| PROVIDED PASSAGE |
## START

DE-SC0001137: Development and Application of Methods for understanding Interfacial Charge Transfer in Photocatalytic Water Splitting Materials

Award Status: Inactive
  • Institution: Research Foundation for the State University of New York d/b/a RFSUNY - Stony Brook University, Stony Brook, NY
  • UEI: M746VC6XMNH9
  • DUNS: 804878247
  • Most Recent Award Date: 02/17/2021
  • Number of Support Periods: 8
  • PM: Holder, Aaron
  • Current Budget Period: 03/01/2019 - 08/31/2021
  • Current Project Period: 03/01/2017 - 08/31/2021
  • PI: Fernandez-Serra, Maria Victoria
  • Supplement Budget Period: N/A

Public Abstract


The goal of this proposal is to develop and implement new methods to understand how interfacial charge transfer occurs at the water/semiconductor interface. In particular we will work on two sides of this problem, one more applied and one more fundamental. 

On the applied side we will continue working on understanding photocatalysis at the interface of oxide perovskites and water. This work represents the theory side of a common effort with an experimental group (Prof. Matthew Dawber) at Stony brook University. Our theory wor  is not funded through any other proposal, and the experimental work started after discussion with our group. Results from previous proposal have taught us which are the relevant problems to address.

## END

| MATERIAL |
## START

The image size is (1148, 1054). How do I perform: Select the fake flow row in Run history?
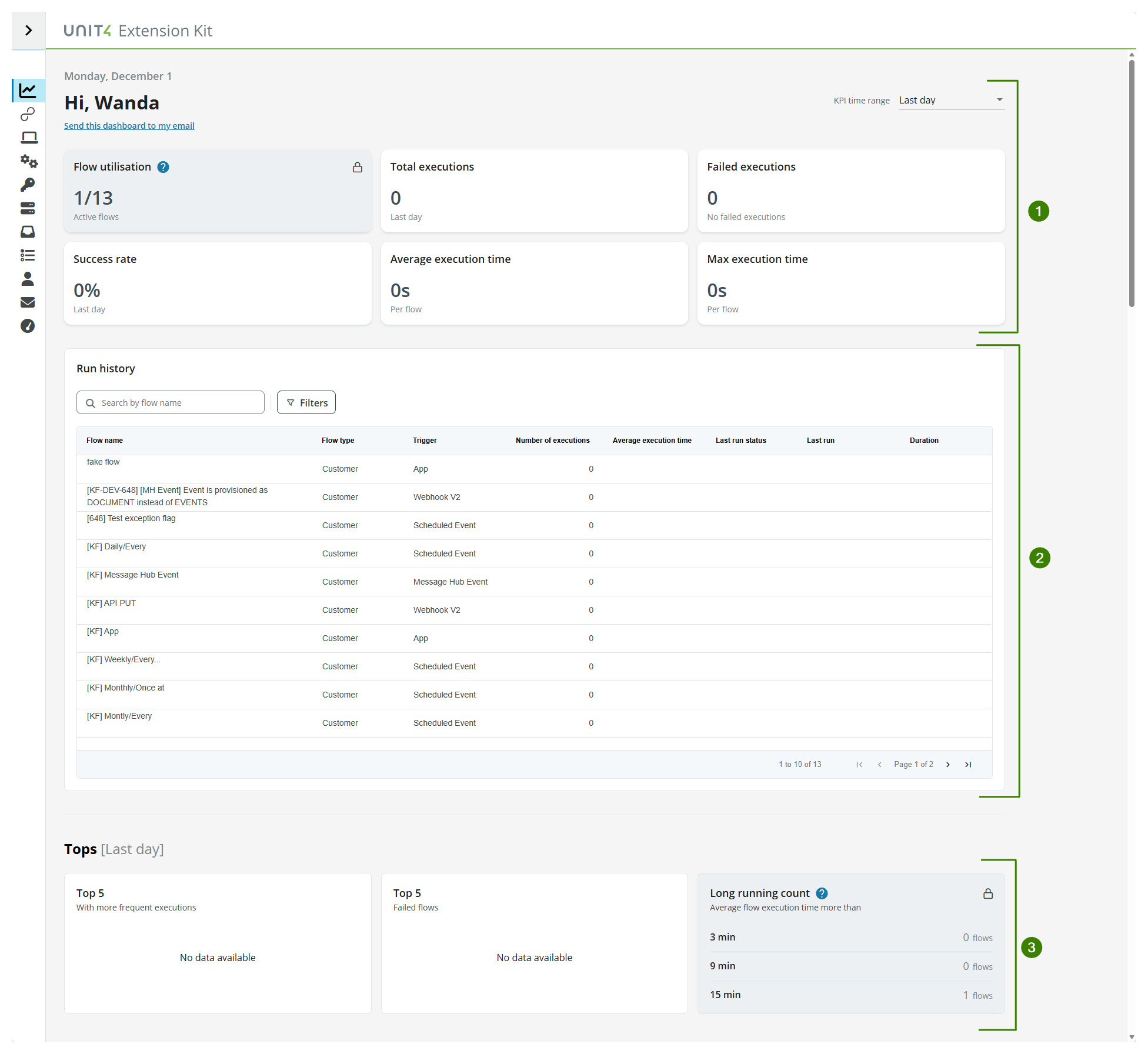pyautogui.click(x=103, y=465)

## END
## START

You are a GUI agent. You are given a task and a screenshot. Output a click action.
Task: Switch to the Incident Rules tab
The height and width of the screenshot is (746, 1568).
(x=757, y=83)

## END

| WHAT YOU NEED TO DO |
1/ Print the part of the award abstract between "On the applied" and "problems to address.", inclusive.
2/ Please turn the lines of the entries between the lines holding "You are a GUI" and "(x=757, y=83)", inclusive, into a JSON list of strings with one string per line, leaving out blank lines.

| EXERCISE RESULTS |
1/
On the applied side we will continue working on understanding photocatalysis at the interface of oxide perovskites and water. This work represents the theory side of a common effort with an experimental group (Prof. Matthew Dawber) at Stony brook University. Our theory wor  is not funded through any other proposal, and the experimental work started after discussion with our group. Results from previous proposal have taught us which are the relevant problems to address.

2/
[
  "You are a GUI agent. You are given a task and a screenshot. Output a click action.",
  "Task: Switch to the Incident Rules tab",
  "The height and width of the screenshot is (746, 1568).",
  "(x=757, y=83)"
]